One of the prickliest aspects of business happens to be the one where it has to take a stance addressing existing social and environmental issues. Should an organization pressurize the U.S. states to restructure discriminatory laws, or turn it into a brand of activism? Unsurprisingly, investors are inquisitive whether this new dimension would soft-pedal the organization from generating profits? The answer is no. No, it doesn’t detract an organization from generating profits.
As per a recently completed study, firms that are investing in activism and ESP – environmental, social and governance – issues show better stock market performance and profitability in the future. For companies, this suggests that their efforts are bearing fruits, for investors, this means that there is significant value from analyzing non-financial data and infusing it into their decisions.
This doesn’t mean that such initiatives are fruit bearing. According to a research, companies should only embrace social and environmental issues that are seen as strategically important for their business, if they want their efforts to contribute to its valuation. For example, jumping into the environmental impact of so and so can be a very important piece of business strategy for a company in the transportation or fuel industry. For companies in healthcare or financial institutions, it’s important to jump into the fair marketing and advertising of products side of issues.
It can be easily derived from the above mentioned information, that ESG investments are profitable for different industries.

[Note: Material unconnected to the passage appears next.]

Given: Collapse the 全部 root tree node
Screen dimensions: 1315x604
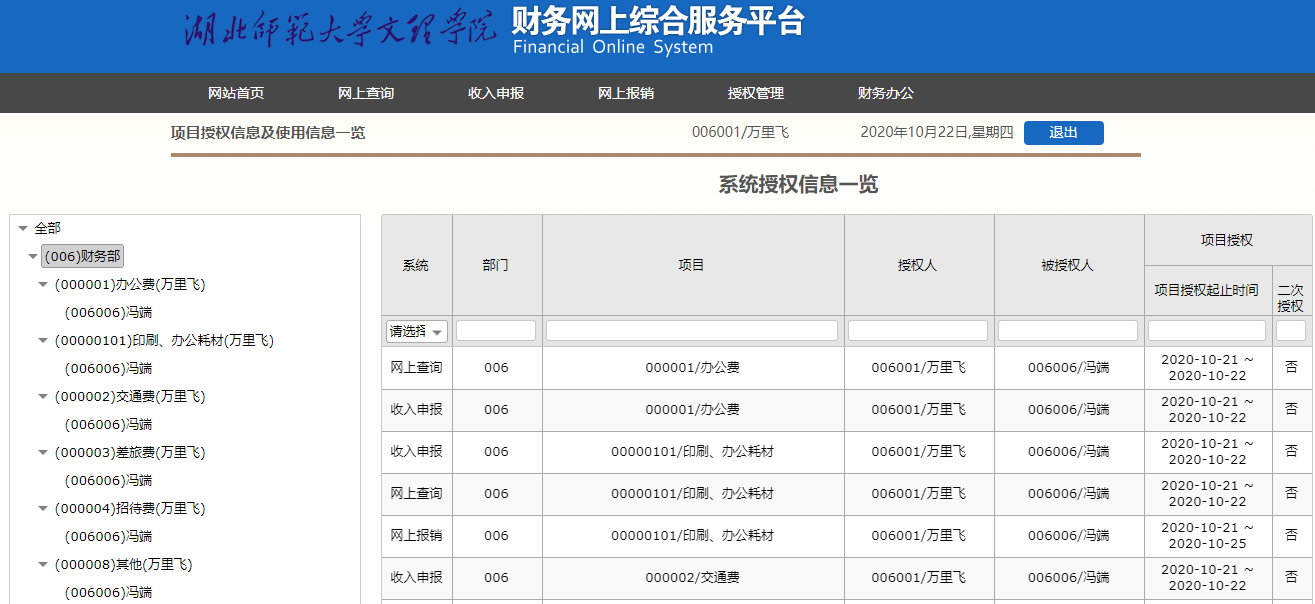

As per the data made available recently by the Sustainability Accounting Standards Board, ESG issues have shown different financial effects for different industries. Firms that are investing into material ESG issues outshine their peers in the future when it comes to risk-adjusted stock price performance, profitability margin growth, and sales growth. On the contrary, firms investing in immaterial ESG issues are shown to have similar performance to that of their peers, insinuating that such investments are not value pertinent on average.

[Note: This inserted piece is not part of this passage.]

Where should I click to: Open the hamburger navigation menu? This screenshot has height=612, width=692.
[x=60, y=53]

The study warded off reverse causality. Itdoes not imply that more profitable firms choose to pour more money into ESG. This was derived by regulating for the connection between the levels of investments with the present firm profitability, size, financial leverage, valuation, and by studying stock price performance and implementing a trading strategy that an investor could execute in real time.

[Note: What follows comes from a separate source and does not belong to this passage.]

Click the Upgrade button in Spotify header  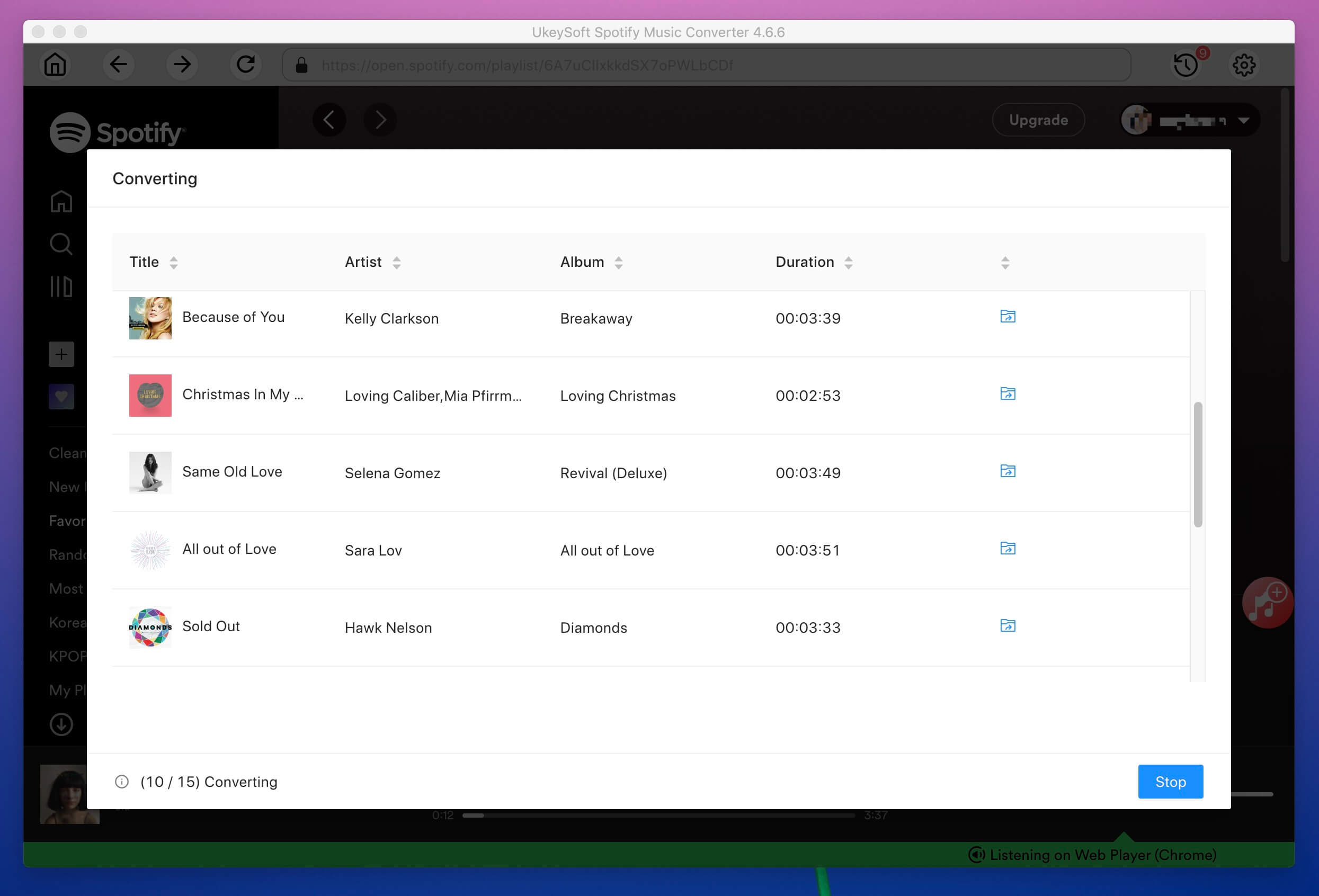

The results suggest that companies need to embrace ESG issues that strategically linked to the future of their business. By improving their performance on such issues, the companies are directly paving the way for a better future. Moreover, they will also be able to show their investors how they’re performing on such issues by showing KPIs. It’s not just companies that can strategically scrutinize which ESG issues to choose, investors can do the same too. Companies that choose to invest in issues that are most related to their business, are most likely to enjoy a significant hike in social and financial performance.